### [To do]
The entries should be written out again exactly as they read.

Stored data
- Opening Delimiter -
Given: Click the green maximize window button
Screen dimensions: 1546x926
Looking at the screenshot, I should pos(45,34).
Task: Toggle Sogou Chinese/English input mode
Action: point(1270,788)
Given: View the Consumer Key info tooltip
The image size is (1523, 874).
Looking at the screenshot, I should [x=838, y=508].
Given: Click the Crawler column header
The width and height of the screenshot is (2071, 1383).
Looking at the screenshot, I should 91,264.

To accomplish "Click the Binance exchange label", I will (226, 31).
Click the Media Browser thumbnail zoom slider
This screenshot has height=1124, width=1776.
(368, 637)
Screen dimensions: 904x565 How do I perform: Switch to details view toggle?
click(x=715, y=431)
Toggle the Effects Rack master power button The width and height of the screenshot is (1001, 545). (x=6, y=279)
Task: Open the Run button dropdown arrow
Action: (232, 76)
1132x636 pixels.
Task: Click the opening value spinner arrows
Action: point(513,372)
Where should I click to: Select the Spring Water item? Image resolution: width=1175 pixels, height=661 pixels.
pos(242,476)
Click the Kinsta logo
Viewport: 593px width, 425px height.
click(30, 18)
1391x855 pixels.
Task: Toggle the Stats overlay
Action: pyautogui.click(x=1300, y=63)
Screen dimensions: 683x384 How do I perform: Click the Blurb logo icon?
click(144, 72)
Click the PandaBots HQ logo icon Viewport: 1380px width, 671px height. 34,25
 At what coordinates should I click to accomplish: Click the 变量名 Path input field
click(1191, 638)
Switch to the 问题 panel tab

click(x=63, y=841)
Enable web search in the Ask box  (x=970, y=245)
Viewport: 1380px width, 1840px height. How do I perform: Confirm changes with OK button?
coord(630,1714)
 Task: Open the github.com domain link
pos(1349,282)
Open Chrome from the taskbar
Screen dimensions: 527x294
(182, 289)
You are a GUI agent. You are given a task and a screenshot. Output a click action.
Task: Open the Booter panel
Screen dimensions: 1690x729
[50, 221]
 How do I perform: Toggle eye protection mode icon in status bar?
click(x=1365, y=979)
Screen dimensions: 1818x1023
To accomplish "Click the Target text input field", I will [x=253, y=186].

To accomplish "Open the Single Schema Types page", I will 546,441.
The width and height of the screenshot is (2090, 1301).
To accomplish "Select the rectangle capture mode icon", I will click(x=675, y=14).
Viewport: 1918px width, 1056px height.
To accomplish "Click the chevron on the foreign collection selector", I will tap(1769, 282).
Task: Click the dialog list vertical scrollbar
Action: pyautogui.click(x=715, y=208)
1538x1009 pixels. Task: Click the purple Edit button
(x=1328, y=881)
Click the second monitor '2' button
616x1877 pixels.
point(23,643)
- Closing Delimiter -
### [Response box]
Given: Click the green maximize window button
Screen dimensions: 1546x926
Looking at the screenshot, I should pos(45,34).
Task: Toggle Sogou Chinese/English input mode
Action: point(1270,788)
Given: View the Consumer Key info tooltip
The image size is (1523, 874).
Looking at the screenshot, I should [x=838, y=508].
Given: Click the Crawler column header
The width and height of the screenshot is (2071, 1383).
Looking at the screenshot, I should 91,264.

To accomplish "Click the Binance exchange label", I will (226, 31).
Click the Media Browser thumbnail zoom slider
This screenshot has height=1124, width=1776.
(368, 637)
Screen dimensions: 904x565 How do I perform: Switch to details view toggle?
click(x=715, y=431)
Toggle the Effects Rack master power button The width and height of the screenshot is (1001, 545). (x=6, y=279)
Task: Open the Run button dropdown arrow
Action: (232, 76)
1132x636 pixels.
Task: Click the opening value spinner arrows
Action: point(513,372)
Where should I click to: Select the Spring Water item? Image resolution: width=1175 pixels, height=661 pixels.
pos(242,476)
Click the Kinsta logo
Viewport: 593px width, 425px height.
click(30, 18)
1391x855 pixels.
Task: Toggle the Stats overlay
Action: pyautogui.click(x=1300, y=63)
Screen dimensions: 683x384 How do I perform: Click the Blurb logo icon?
click(144, 72)
Click the PandaBots HQ logo icon Viewport: 1380px width, 671px height. 34,25
 At what coordinates should I click to accomplish: Click the 变量名 Path input field
click(1191, 638)
Switch to the 问题 panel tab

click(x=63, y=841)
Enable web search in the Ask box  (x=970, y=245)
Viewport: 1380px width, 1840px height. How do I perform: Confirm changes with OK button?
coord(630,1714)
 Task: Open the github.com domain link
pos(1349,282)
Open Chrome from the taskbar
Screen dimensions: 527x294
(182, 289)
You are a GUI agent. You are given a task and a screenshot. Output a click action.
Task: Open the Booter panel
Screen dimensions: 1690x729
[50, 221]
 How do I perform: Toggle eye protection mode icon in status bar?
click(x=1365, y=979)
Screen dimensions: 1818x1023
To accomplish "Click the Target text input field", I will [x=253, y=186].

To accomplish "Open the Single Schema Types page", I will 546,441.
The width and height of the screenshot is (2090, 1301).
To accomplish "Select the rectangle capture mode icon", I will click(x=675, y=14).
Viewport: 1918px width, 1056px height.
To accomplish "Click the chevron on the foreign collection selector", I will tap(1769, 282).
Task: Click the dialog list vertical scrollbar
Action: pyautogui.click(x=715, y=208)
1538x1009 pixels. Task: Click the purple Edit button
(x=1328, y=881)
Click the second monitor '2' button
616x1877 pixels.
point(23,643)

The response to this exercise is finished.